If you're doing just audio that needs approximately 1% fo the CPU resources, and you have to use hard-realtime, the system needs work. Using RTLinux is a way of saying "oh, we can't fix this properly".
NOTE: I'm fully aware of the fact that Linux needs improvment in this area. I've tried to explain that my beef with the low-latency patches has never been that I don't believe it is a worthy goal. It's just that I also firmly believe that there are right ways of doing this. Without ugly patches that add random stuff to random places.
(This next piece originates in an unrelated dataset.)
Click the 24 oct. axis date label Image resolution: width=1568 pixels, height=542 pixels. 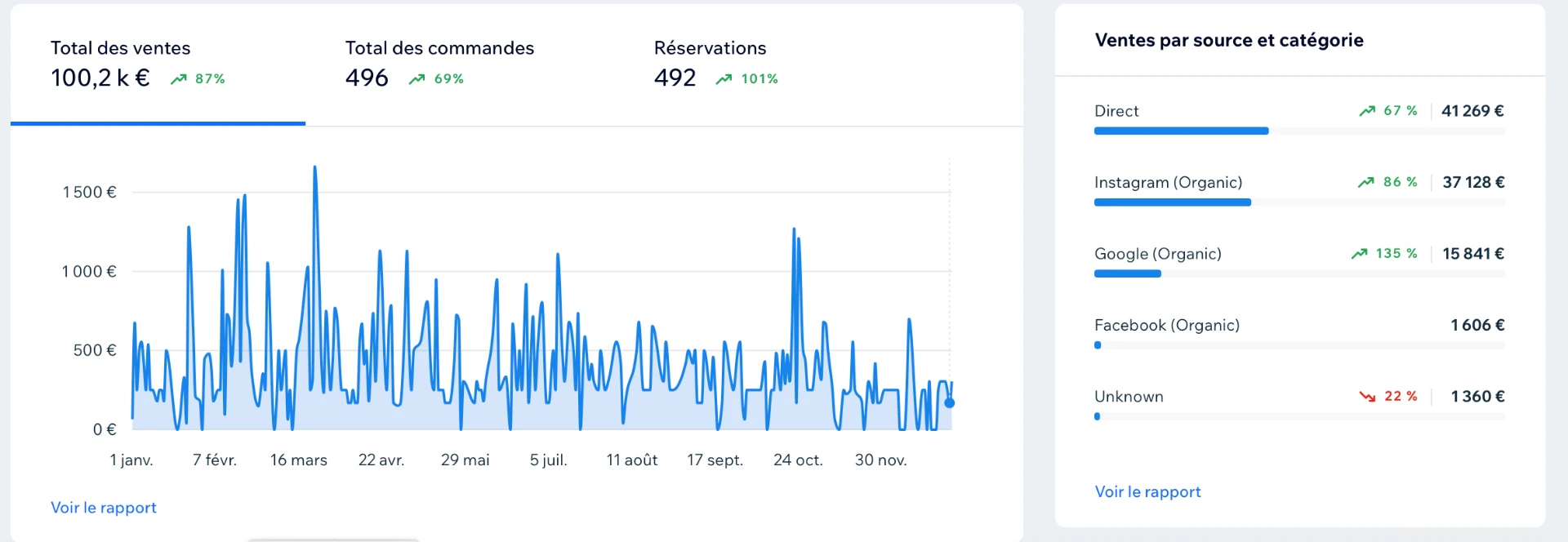[x=798, y=460]
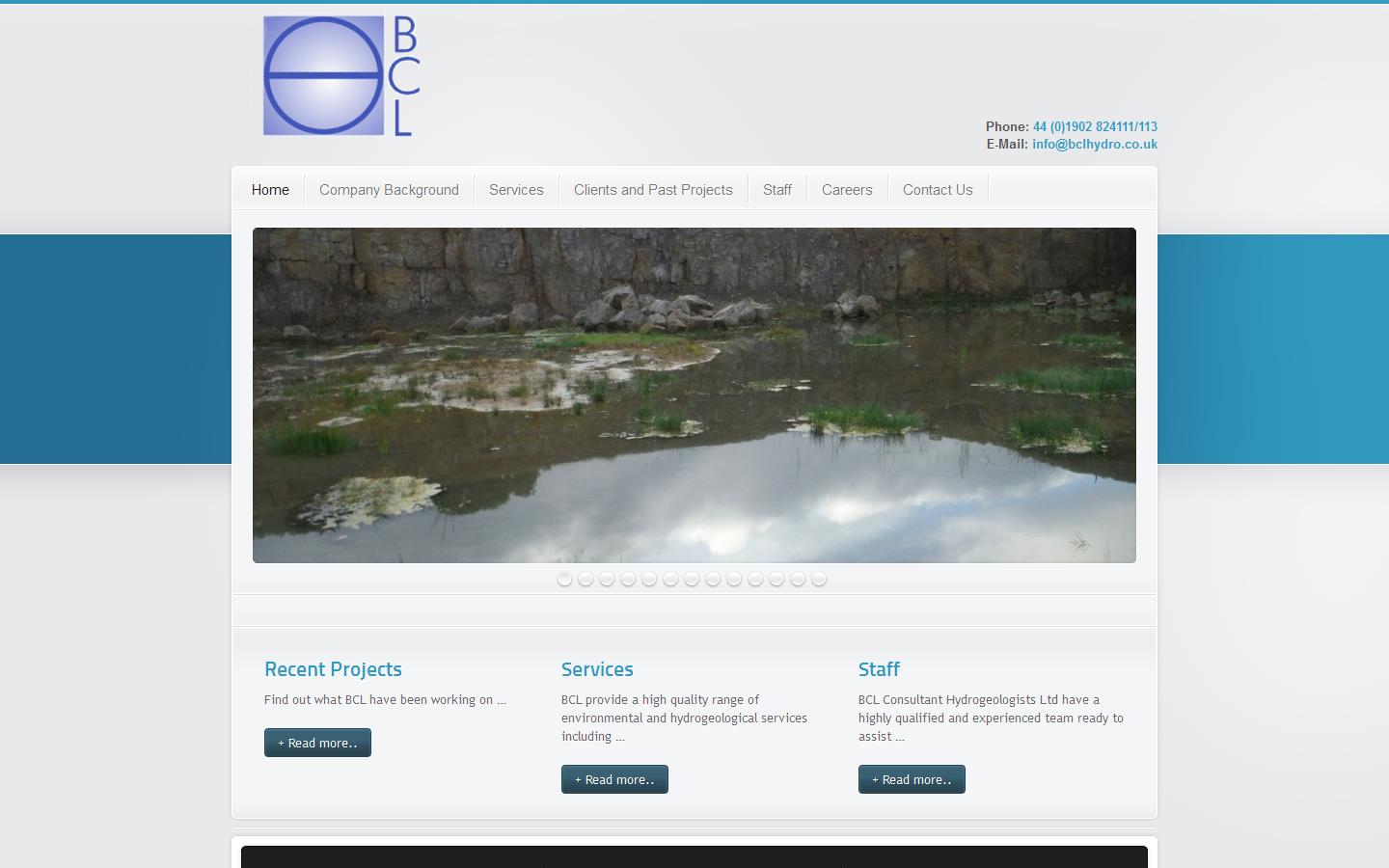Viewport: 1389px width, 868px height.
Task: Open the Home navigation tab
Action: coord(270,190)
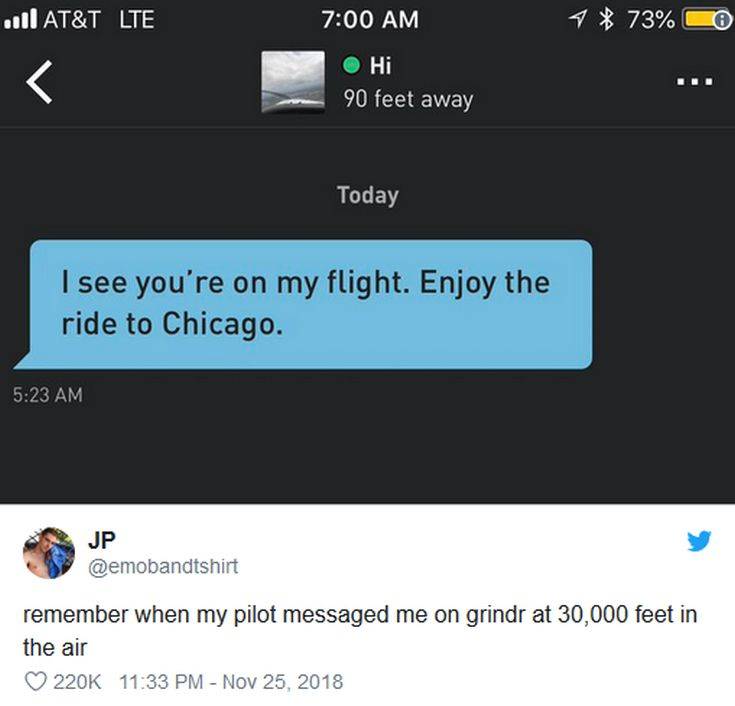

In light of these posts, Larry also clarified his own position:
I guess the problem I have is that I don't see a clean way to make sure that no high latency events ever creep into the kernel. I'm 100% in agreement with the idea that all code paths through the kernel should be short and sweet, but that isn't always the case. All it takes is one misbehaving driver that hangs onto the CPU too long and you missed your deadline.
I'm not a fan of realtime either but I hate half assed realtime creeping into a time sharing kernel - everything I know personally or have read about says that this is a bad idea.
Given all that, if you want to take a Linux box and use it to drive a pile of devices with hard guarentees (think factory floor, CNC devices, mixers, lots of stuff that is currently done in ASICs), then you need a better answer than Linux gives, even with the Ingo patches.
He added in the same post, "I'd rather support RTLinux than see lots of kludges being slipped into the generic kernel."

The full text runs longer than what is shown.